Increasing the practice of evidence-based care is vital to improving the quality and efficiency of care in the U.S. To push more providers to adopt evidence-based medicine, we must reward high-quality patient outcomes - not high volumes.
Despite years of work in the healthcare industry to put new processes and policies in place that aim to drive evidence-based medicine - the practice of clinical decision-making based on the best available evidence generated by research - there are still tons of financial resources put towards care that doesn’t add value or improve outcomes.
According to 2019 research that studied waste in the U.S. healthcare system, the annual cost of over-treatment or low-value care falls between $75 and $102 billion dollars a year. One component of this massive issue is that payment incentives aren’t always aligned to encourage providers to follow evidence-based guidelines.
Increasing the practice of evidence-based care is vital to improving the quality and efficiency of care in the U.S. To push more providers to adopt evidence-based medicine, we must reward high-quality patient outcomes - not high volumes. Attaching payment incentives to patient outcomes and performance could encourage adoption of evidence-based care more broadly. More specifically, doing so prior to the point of payment would help ensure providers are adhering to best practices while enabling payers to avoid unnecessary costs – ultimately improving overall care quality while reducing healthcare waste.
Adjusting current processes with evidence-based guidelines
Payment integrity is pivotal for provider organizations to function at high efficiency and maintain sustainable operations in the immediate and long-term. With enhanced pre-payment processes, early detection of inaccurate or improper billing results in fast savings and waste avoidance, substantially diminishing downstream administrative cost invested in recovering these overpayments.
By integrating evidence-based guidelines with pre-pay payment integrity protocols, organizations can be confident not only that claims are being billed and paid appropriately, but that patients will receive high-value care. Implementing guidelines also helps to incentivize providers to deliver services in the context of the pathway of care. Care pathways, which are developed to manage patient care, improve quality, reduce variation, and increase the efficient utilization of healthcare, provide a mechanism for integrating evidence-based medicine into clinical practice.

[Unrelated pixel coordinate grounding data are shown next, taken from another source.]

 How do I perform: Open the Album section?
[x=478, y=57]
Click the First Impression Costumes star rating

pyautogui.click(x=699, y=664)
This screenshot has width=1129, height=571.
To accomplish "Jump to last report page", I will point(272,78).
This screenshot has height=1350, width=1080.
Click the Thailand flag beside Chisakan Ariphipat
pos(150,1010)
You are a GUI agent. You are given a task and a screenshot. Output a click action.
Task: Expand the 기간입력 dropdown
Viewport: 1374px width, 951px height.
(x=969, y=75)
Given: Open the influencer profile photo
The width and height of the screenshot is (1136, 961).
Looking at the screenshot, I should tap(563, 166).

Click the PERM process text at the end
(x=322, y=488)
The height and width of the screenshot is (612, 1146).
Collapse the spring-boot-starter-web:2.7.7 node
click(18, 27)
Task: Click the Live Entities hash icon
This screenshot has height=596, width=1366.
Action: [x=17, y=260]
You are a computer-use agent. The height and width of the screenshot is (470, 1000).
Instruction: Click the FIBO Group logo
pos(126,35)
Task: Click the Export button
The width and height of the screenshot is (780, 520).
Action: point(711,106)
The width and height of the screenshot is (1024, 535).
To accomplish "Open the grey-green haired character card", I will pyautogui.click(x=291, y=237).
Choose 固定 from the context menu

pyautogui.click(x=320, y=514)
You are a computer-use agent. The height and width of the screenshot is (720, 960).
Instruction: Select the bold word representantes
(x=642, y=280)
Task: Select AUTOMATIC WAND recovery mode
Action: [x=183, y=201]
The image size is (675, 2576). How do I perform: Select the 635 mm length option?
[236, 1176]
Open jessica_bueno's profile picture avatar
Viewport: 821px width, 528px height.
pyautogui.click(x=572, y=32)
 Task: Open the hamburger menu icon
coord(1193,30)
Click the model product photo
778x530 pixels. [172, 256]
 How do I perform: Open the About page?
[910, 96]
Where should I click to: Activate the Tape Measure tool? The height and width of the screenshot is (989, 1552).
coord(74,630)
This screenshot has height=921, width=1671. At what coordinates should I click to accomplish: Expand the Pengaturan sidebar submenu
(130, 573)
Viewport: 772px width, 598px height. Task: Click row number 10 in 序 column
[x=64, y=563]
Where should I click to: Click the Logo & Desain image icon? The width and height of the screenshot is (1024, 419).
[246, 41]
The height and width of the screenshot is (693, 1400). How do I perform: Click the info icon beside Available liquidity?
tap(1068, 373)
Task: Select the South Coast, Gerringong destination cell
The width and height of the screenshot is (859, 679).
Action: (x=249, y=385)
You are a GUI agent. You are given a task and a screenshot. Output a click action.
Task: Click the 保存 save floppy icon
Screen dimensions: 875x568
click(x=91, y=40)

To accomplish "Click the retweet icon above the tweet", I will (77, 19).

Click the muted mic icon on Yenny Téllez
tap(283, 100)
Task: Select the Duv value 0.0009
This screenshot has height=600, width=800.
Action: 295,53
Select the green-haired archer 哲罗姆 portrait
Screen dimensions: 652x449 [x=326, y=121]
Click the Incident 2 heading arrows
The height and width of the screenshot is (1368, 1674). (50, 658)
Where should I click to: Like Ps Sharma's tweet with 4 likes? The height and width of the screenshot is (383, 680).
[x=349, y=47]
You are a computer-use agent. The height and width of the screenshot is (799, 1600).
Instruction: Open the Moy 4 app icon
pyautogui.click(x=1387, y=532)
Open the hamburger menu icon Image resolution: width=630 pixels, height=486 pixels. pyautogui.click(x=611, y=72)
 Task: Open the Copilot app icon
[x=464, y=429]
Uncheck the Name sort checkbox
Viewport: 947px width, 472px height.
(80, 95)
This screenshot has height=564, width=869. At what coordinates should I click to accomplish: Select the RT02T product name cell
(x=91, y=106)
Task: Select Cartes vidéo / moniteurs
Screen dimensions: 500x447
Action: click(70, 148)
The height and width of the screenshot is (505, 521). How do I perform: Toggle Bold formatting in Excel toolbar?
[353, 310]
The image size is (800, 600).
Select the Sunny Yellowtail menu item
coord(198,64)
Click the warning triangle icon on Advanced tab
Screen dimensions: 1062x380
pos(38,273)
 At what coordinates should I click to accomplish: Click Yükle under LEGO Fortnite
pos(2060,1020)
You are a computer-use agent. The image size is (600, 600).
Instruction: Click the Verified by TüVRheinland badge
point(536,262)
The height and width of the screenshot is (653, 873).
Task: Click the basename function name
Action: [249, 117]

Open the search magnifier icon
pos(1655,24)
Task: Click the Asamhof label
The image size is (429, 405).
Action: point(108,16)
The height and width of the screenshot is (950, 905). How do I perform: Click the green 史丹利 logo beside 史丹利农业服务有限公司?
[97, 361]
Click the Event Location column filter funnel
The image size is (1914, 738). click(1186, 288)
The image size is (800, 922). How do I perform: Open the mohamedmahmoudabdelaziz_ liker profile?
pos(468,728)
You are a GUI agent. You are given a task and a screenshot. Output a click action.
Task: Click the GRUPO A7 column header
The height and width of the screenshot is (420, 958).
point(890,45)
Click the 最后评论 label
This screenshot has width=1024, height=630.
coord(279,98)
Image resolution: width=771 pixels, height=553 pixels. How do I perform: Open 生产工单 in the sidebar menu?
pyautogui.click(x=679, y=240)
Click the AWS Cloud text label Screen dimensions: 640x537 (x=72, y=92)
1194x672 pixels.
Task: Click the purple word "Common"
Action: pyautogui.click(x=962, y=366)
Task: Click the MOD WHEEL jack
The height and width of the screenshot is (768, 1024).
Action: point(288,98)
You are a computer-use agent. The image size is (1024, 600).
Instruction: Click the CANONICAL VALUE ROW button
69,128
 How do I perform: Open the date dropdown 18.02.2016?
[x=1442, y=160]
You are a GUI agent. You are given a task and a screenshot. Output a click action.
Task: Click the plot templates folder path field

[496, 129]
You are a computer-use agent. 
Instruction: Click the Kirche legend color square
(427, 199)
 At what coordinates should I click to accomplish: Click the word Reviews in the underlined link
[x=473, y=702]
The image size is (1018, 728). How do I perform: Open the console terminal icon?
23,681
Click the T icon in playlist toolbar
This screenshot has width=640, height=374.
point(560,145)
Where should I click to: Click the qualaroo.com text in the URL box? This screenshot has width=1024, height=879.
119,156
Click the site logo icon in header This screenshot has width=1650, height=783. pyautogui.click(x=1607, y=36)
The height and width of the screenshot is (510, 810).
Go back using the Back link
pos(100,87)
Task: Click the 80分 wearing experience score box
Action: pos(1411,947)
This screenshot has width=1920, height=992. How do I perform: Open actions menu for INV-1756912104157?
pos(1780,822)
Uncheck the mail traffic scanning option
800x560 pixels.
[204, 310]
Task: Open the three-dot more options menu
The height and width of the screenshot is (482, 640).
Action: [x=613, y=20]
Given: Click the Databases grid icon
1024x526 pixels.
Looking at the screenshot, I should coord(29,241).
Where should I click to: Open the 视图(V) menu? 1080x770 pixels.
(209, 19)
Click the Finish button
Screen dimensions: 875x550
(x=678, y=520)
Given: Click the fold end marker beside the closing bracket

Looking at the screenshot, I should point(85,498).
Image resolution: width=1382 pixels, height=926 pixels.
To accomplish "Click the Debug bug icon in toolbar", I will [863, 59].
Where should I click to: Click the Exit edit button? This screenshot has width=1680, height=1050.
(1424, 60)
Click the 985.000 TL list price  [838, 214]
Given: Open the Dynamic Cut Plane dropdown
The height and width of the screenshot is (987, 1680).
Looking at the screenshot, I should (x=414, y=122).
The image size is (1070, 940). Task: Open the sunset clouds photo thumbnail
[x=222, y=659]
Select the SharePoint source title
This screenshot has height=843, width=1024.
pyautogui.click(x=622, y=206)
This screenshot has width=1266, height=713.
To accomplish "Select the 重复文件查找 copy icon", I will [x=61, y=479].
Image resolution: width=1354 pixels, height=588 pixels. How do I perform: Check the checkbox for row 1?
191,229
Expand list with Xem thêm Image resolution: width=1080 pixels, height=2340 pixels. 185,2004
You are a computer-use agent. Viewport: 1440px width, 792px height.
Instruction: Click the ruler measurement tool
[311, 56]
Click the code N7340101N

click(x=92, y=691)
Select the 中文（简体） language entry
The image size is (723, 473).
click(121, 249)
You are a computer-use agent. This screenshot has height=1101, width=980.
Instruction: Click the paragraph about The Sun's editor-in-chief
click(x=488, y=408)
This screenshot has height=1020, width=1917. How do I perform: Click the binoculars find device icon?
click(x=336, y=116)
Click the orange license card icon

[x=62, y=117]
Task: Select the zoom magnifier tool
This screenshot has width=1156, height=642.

DEXA scans, for instance, can serve as a clear depiction of a scenario in which using pre-payment review processes helps avoid low value care payments. Current guidelines recommend that DEXA scans, which screen for osteoporosis and assess treatment effectiveness, are not performed more often than every two years. With pre-pay review and editing, payers can avoid paying for low value services, like this example, by identifying and rejecting the claims that vary from frequency guidelines early in the payment process. Integrating these guidelines also educates and motivates organizations to closely adhere to guidelines moving forward by aligning processes with evidence-based practices, like ensuring the appropriate intervals between tests or properly coding procedures.
The continued push for evidence-based healthcare
Increasing the practice of evidence-based care by incentivizing more providers to utilize clinically and scientifically validated methods in decision-making is a primary component in the push to improve the quality, efficiency and costs of healthcare in the U.S. Tying evidence-based care to financial incentives, in addition to implementing a pre-payment analytics program, can help organizations avoid improper payments and the time-consuming process it takes to recover medical bills that have been paid improperly. By encouraging healthcare practices that are based in research-generated evidence, we are on our way to a better healthcare system for all.